Dataset items:
#####
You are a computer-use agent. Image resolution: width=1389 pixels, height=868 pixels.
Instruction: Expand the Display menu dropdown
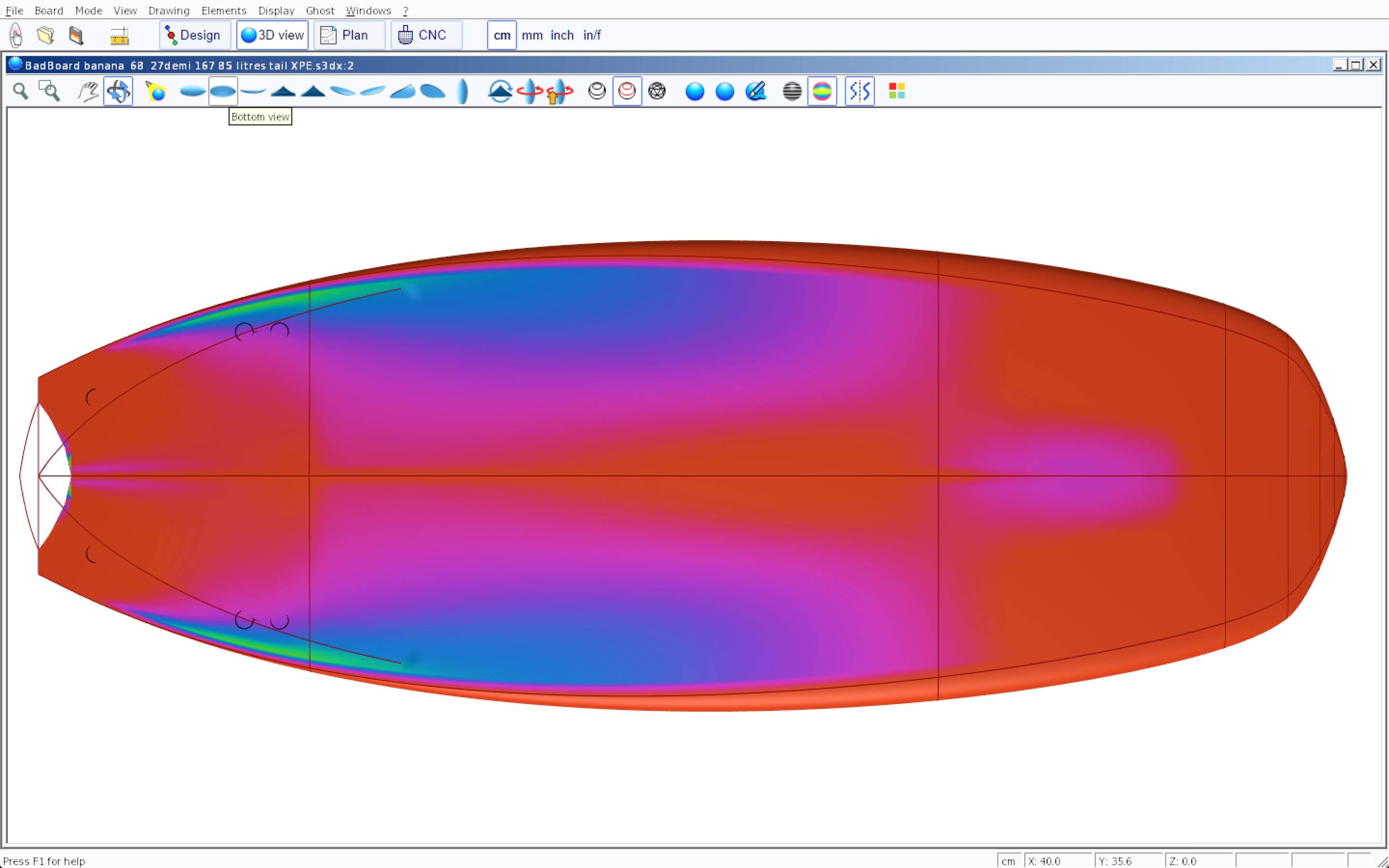click(x=276, y=10)
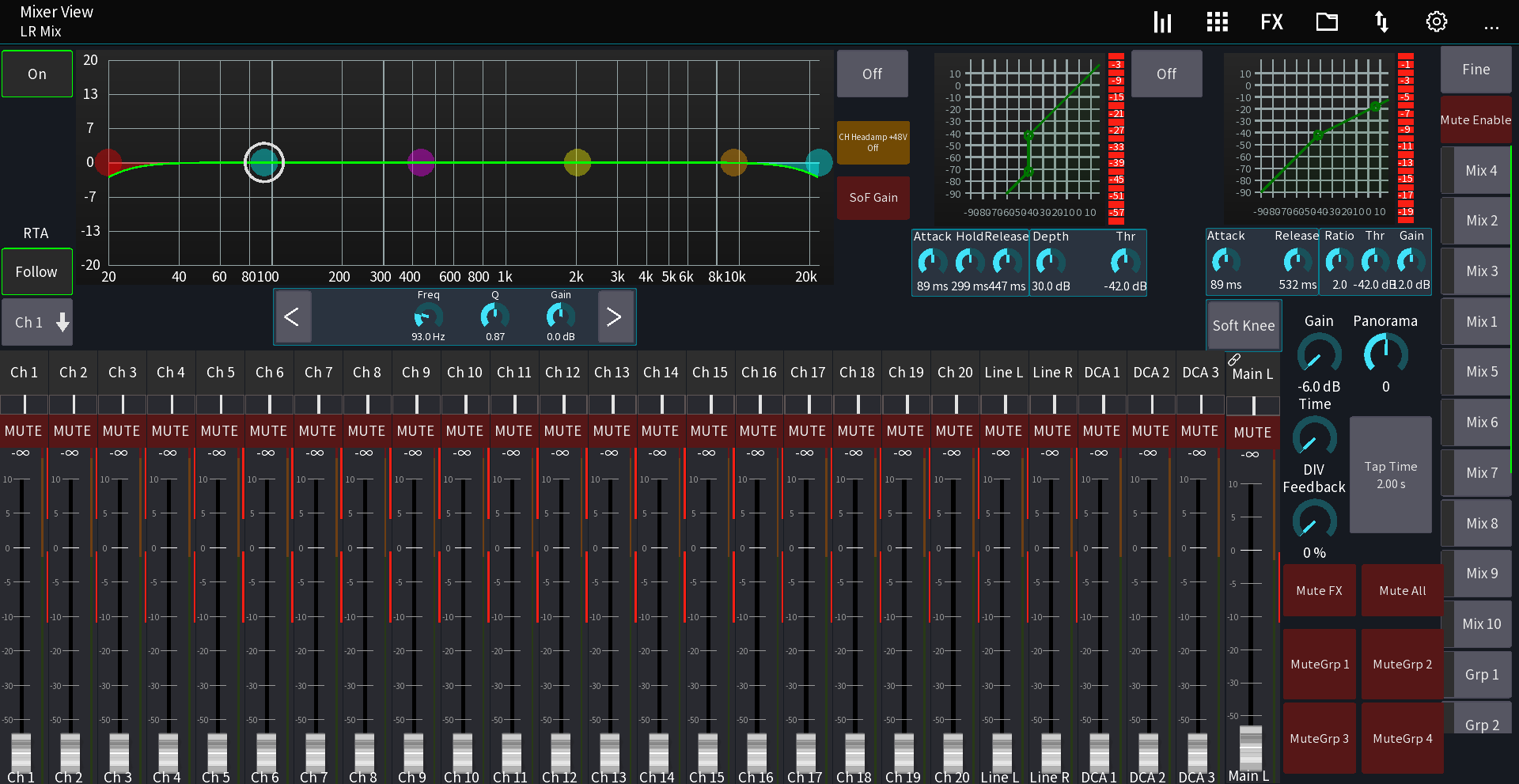Go to previous EQ band with left chevron
The height and width of the screenshot is (784, 1519).
(x=292, y=316)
#####
Work to complete:
The entries above need to be repeated in full, word for word. Skip the images.

Completed task:
You are a computer-use agent. Image resolution: width=1389 pixels, height=868 pixels.
Instruction: Expand the Display menu dropdown
click(x=276, y=10)
Go to previous EQ band with left chevron
The height and width of the screenshot is (784, 1519).
(x=292, y=316)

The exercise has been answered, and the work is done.